Windows 10 is fantastic and naturally lots of my Schools are chomping at the bit to get it deployed to their devices.
This has lead to a couple of problematic image builds over the past couple of months due to sysprep being unable to complete after the store has been setup for a user. It seems that if you want to sysprep an image you can’t use the store or let Windows 10 do a big update e.g. 1511.
Our existing method for build images was pretty close to working there are just a few gotchas that needed to be corrected before first login.
We had to start from scratch. No updating the existing 7 or 8.1 image it had to be a fresh install, and an up to date 10 version as well we couldn’t install the 1511 update ourselves it has to be pre-installed. This means getting an install.wim from the latest edition of Windows 10 we wanted to use which for us was Windows 10 Education 1511. We then added that to our WDS server as a deployable image. Personally I prefer having the clean disk images on WDS just as a backup but they can be removed after creating the base image.

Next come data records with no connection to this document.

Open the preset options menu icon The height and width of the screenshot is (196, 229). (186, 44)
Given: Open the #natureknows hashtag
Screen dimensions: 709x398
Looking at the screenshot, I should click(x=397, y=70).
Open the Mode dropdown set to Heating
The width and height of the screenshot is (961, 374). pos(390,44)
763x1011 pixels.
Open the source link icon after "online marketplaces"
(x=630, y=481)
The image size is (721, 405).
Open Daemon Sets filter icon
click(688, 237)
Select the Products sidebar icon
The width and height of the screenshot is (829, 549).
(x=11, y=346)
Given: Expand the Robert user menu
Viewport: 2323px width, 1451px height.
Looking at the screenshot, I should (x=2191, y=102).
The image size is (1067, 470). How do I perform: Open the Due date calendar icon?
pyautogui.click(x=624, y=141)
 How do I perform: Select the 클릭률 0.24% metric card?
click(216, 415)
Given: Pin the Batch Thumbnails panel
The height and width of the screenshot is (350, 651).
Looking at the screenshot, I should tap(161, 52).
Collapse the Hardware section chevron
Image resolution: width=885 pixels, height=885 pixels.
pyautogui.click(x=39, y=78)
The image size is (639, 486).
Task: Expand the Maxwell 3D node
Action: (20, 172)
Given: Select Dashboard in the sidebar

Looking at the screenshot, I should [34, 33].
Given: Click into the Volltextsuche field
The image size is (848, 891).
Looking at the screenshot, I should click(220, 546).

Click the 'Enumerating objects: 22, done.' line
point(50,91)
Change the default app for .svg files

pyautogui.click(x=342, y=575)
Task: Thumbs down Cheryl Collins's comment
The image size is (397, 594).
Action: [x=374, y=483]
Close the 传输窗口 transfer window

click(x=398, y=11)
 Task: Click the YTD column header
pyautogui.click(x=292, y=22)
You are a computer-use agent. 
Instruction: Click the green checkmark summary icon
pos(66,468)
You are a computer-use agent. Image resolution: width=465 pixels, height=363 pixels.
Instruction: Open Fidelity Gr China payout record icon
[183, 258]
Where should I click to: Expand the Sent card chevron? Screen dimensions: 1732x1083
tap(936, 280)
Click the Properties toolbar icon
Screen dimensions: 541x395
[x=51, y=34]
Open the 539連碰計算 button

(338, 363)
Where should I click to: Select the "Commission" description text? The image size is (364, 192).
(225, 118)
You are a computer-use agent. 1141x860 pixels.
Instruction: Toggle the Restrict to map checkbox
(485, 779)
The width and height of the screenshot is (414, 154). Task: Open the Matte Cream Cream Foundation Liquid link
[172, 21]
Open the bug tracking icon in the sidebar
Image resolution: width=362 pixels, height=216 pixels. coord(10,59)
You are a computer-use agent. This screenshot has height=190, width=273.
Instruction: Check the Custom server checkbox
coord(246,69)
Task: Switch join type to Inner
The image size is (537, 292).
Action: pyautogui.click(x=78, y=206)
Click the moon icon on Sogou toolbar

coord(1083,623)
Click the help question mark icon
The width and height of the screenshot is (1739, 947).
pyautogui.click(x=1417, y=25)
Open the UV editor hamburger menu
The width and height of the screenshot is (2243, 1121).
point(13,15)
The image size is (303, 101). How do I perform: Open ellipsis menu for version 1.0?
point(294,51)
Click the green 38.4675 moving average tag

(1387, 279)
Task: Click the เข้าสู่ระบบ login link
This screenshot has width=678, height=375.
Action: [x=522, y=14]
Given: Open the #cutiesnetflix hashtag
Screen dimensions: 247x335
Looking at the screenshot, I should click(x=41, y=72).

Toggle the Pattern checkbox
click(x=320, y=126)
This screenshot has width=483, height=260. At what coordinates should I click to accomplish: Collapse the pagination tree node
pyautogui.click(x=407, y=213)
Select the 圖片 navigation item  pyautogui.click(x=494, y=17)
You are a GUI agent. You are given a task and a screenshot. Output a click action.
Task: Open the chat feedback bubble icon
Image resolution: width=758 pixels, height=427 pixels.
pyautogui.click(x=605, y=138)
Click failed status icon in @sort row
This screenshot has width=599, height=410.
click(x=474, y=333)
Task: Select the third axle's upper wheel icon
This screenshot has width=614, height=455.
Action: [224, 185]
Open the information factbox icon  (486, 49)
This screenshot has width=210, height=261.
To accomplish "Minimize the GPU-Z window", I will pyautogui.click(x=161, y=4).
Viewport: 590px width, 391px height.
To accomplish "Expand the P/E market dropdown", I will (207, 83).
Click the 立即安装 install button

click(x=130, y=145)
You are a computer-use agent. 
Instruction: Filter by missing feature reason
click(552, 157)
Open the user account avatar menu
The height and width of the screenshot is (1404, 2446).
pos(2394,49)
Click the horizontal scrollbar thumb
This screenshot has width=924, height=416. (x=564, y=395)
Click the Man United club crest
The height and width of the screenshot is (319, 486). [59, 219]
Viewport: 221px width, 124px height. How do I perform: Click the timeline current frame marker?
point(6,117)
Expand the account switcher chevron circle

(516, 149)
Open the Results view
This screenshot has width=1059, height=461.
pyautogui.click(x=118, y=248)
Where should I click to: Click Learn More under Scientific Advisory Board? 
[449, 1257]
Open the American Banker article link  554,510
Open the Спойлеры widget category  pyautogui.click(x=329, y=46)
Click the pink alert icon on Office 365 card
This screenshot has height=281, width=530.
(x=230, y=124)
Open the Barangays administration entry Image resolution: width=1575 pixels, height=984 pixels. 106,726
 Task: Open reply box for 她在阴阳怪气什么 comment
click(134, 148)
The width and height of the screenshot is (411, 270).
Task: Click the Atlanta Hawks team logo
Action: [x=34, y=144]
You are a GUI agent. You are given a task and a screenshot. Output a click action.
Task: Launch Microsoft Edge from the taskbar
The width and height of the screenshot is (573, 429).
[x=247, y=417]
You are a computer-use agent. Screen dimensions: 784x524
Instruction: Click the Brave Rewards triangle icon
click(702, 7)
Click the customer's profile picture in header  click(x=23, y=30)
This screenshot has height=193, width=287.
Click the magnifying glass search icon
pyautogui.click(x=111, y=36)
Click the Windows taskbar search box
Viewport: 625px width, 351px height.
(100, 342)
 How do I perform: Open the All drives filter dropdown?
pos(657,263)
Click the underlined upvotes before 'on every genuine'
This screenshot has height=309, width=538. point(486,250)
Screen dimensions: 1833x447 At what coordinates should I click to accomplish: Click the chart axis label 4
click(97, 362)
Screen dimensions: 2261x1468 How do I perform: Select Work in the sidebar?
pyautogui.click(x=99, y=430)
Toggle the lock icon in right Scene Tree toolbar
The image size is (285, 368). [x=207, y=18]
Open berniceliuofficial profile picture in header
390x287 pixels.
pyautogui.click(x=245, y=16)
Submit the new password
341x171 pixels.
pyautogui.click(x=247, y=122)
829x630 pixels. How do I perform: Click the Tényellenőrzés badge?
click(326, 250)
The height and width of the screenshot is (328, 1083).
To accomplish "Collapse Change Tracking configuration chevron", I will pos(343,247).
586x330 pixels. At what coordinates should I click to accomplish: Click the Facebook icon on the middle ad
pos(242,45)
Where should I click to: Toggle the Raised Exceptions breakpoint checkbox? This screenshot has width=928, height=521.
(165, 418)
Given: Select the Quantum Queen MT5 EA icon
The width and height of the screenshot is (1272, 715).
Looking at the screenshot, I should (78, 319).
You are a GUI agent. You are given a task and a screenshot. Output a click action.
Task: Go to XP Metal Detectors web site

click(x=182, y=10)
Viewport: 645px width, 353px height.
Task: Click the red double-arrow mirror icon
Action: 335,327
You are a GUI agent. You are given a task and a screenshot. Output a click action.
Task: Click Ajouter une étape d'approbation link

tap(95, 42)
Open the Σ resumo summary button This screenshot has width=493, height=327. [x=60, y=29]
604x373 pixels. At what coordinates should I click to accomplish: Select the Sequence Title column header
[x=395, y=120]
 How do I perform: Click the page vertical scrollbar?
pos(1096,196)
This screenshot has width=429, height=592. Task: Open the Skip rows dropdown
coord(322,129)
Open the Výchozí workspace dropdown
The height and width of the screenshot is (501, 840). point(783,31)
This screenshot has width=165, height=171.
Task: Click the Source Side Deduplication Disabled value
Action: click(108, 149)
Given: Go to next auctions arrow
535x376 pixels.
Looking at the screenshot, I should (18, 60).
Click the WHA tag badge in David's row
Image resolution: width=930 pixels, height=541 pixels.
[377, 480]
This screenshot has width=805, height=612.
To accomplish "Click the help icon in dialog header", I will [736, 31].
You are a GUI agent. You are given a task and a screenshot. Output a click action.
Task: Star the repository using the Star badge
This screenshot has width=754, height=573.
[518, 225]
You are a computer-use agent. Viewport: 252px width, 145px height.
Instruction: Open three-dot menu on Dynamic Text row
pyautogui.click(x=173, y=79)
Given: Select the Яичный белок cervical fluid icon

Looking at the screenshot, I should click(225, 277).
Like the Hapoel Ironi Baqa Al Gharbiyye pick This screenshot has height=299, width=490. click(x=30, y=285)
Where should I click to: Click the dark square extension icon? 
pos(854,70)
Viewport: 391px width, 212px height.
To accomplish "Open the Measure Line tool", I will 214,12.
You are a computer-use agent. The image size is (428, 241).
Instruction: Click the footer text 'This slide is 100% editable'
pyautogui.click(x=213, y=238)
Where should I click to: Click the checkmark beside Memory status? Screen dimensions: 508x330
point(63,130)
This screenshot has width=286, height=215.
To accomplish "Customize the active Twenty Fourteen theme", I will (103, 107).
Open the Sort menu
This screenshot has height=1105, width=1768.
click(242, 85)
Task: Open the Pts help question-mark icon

Next we needed to get around the stores first run which since we wanted the sore gone anyway we decided to do with the domain. This meant getting a GPO to turn the store off and getting the image to join the domain straight from imaging.
An unattended join of the domain is nothing new, I use it in all my schools and there are plenty of guides on how to do it on the internet already like this one so I wont go into detail here.
I spent quite a while trying to get Windows SIM to generate my catalog file, with 7 the .clg was on the disk but for some reason Microsoft no longer provide them so we had to generate it. It appears the SIM can’t generate a catalog unless you are on the same OS as the catalog is for. Reading into the issues to begin with confused me as it only mention processor architecture not OS version, once I tried on a machine running Education 1511 is went through straight away.
Now that we had the base image ready to deploy and join the domain by itself we needed to make the domain turn off the store. We grabbed the ADMX templates from here and dropped them into the central store on our Domain. We added a new GPO that applied to all our users and added the following config:
User Configuration -> Policies -> Administrative Templates -> Windows Components -> Store
Turn off the Store Application
After getting that GPO setup the base image deployed no problem, joined the domain and sat on the login screen. First login by an administrator did not cause the store to initialize which in turn meant that we could sysprep that image.
Having updates like 1511 cause sysprep to break is going to be a right pain. We will either have to let big updates through WSUS and hope that all clients install them successfully or build the image again on the new updated version.
I hope that Microsoft do something about this issues before the Redstone update otherwise they are drastically increasing our workload if we want to stay up to date.